Si intento pasar por encima del contacto con la herida que nos conecta con lugares negativos, si evitamos tomar contacto con las experiencias difíciles de nuestra vida que nos dictaminan, puede ser que quedemos emocionalmente enanos, faltos de profundidad y sin generar ese “ahá moment” donde nos damos cuenta, ese momento de insight donde aprendemos de nosotros mismos.

Es importante vivenciar el dolor. Conocerlo, no taparlo. Traerlo a figura en el presente, curarlo, mimarlo. Asimilar el dolor como algo mío y aprender a quererlo. Tratarlo como algo feo solo nos aleja de la posibilidad de curar. Ya sea en un espacio terapéutico o lo que sea terapéutico para cada quién, cada uno sabe.

En palabras del budista profesor, autor, y monje Pema Chödrön: “sentimientos como decepción, vergüenza, irritación, resentimiento, cólera, celos, y miedo ... son en realidad claros momentos que nos enseñan donde estamos limitados. Están como mensajeros que decirnos, con aterradora claridad, exactamente donde estamos atrapados”.

Muchas emociones pueden servir como banderas indicando una oportunidad para aprender.

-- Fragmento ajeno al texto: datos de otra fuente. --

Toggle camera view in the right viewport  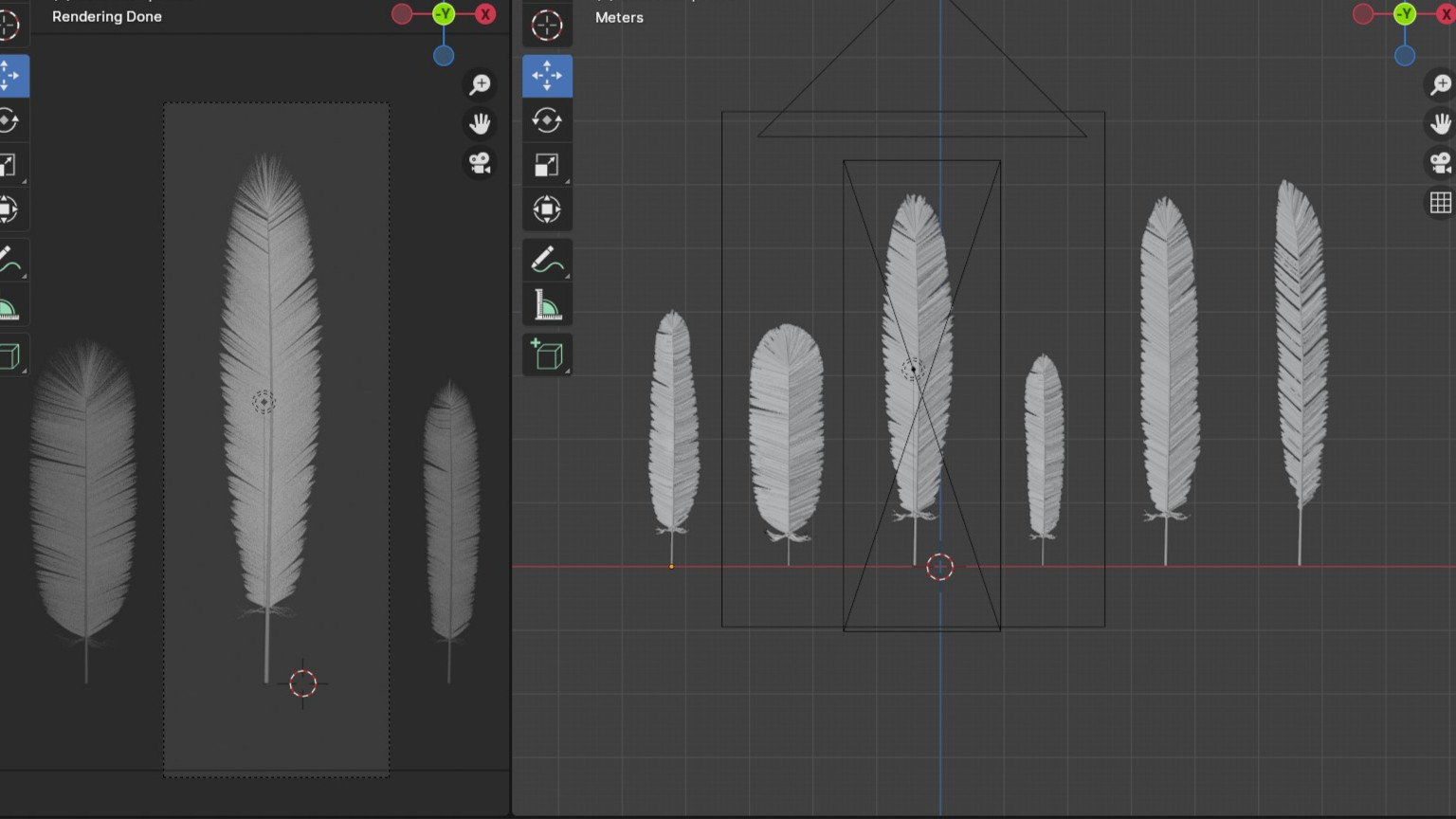(x=1440, y=163)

Bienvenida la crisis, decís Freud. La tristeza, los cambios, las molestias, el conflicto, el odio, la depresión, y la ansiedad son caminos hacia el crecimiento y el cambio. Podamos explorar y aceptar estas partes de nosotros mismos a través de la vivencia del dolor. Entrando y saliendo de el, porque la salud radica en el movimiento, no quedarnos en ningún polo sino tener la capacidad de entrar y salir del dolor así como también del optimismo.

En ese sentido, alentar a alguien quién ha estado en una posición depresiva desde el enfoque positivo no siempre es útil y puede llegar a hacer más daño porque frustra o puede reforzar el sentimiento de culpa por no poder simplemente tirar todo lo negativo por la ventana.

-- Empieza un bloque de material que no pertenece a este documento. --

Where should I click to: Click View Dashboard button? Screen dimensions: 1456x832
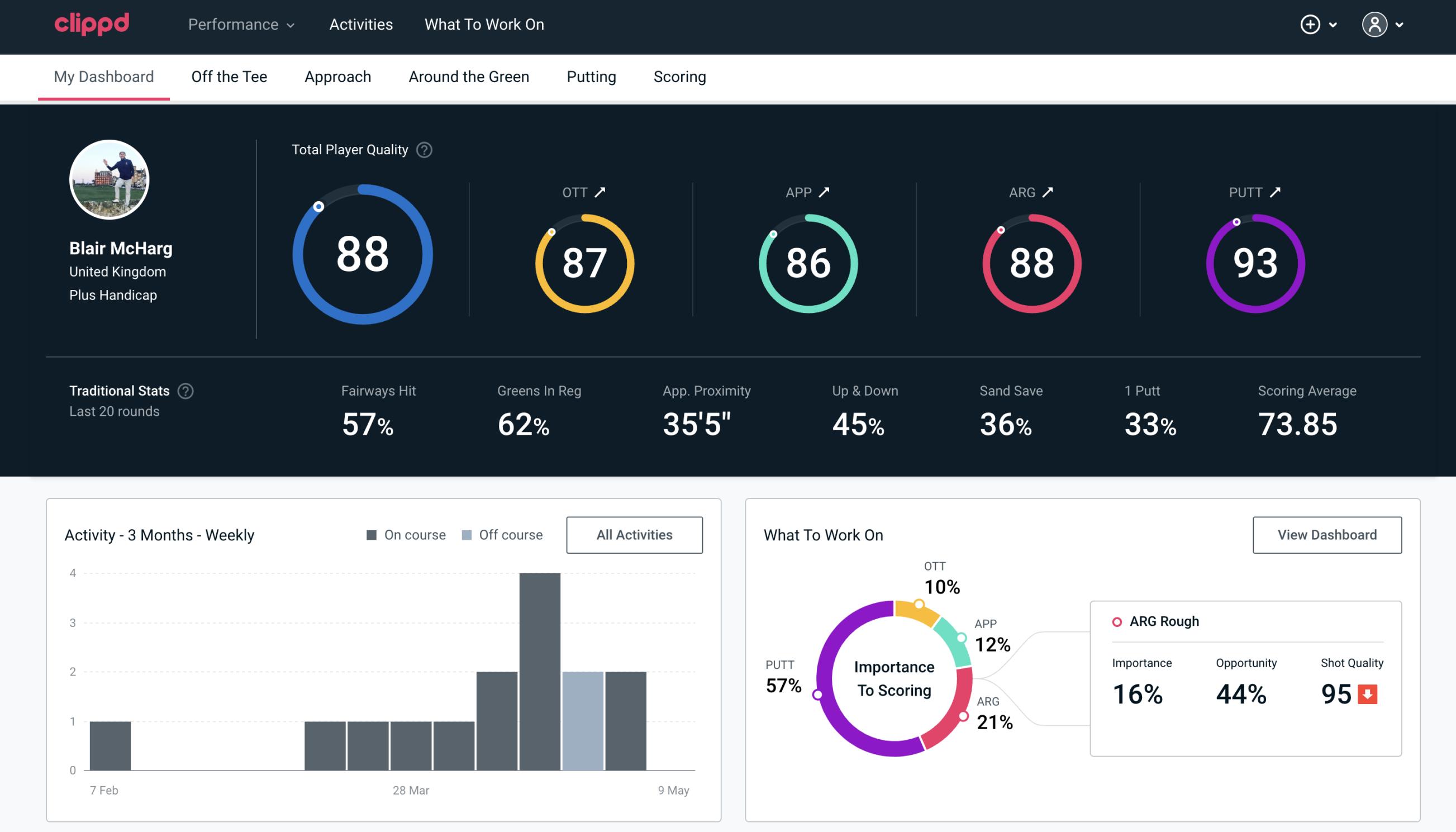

A veces necesitamos dudar, poder sentirnos imperfectos y aceptar lo que somos. Las frases tipo statement que nos ordenan que simplemente dejemos de ser eso que somos a veces en vez de ayudar puede resultar un destaque de “y encima no puedo pensar positivamente como dice este meme, ni eso puedo”.

Las emociones son un mundo desordenado e imperfecto, y cada uno debe encontrar la belleza en su propia sensibilidad. No intentar ser algo que no puedo sino abrazar lo que soy.

Que quiero dejar en este post? La idea de que las frases optimistas si están buenas Pet más importante es la tolerancia a lo distinto, a lo que somos, a darle espacio a nuestros lugares oscuros, no tapar el sol con la mano, abrazar nuestro dolor también es sanador no es fácil pero es hermoso.